Exercise details:
Tally the lines in the records below that contain "height" and return only the result.

Exercise materials:

________________________

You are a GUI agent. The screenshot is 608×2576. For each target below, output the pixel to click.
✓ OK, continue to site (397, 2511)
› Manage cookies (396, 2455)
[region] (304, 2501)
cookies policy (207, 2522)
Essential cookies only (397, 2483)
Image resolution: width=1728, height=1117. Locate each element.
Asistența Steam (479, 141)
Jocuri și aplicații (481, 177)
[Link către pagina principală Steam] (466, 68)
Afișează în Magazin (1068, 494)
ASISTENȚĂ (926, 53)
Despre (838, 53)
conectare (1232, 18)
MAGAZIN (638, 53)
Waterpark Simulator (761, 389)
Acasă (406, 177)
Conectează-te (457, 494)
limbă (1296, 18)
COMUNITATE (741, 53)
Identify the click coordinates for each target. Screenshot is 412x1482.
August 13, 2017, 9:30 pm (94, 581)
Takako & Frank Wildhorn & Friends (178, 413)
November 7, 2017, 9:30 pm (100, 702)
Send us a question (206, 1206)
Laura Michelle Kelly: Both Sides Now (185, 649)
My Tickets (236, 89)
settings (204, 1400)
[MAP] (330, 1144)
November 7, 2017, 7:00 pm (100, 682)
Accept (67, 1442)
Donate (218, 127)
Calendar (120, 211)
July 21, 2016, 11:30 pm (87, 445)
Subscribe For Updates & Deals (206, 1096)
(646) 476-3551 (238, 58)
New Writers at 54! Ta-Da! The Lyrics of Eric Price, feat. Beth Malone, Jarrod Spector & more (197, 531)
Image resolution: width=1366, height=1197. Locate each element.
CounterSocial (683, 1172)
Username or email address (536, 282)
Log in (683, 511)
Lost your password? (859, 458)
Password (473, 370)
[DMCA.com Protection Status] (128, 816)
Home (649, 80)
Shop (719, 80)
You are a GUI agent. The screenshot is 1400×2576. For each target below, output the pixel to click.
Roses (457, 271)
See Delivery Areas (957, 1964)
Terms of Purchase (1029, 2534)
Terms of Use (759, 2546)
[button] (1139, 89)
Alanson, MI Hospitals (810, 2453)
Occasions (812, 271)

________________________

Exercise solution:
2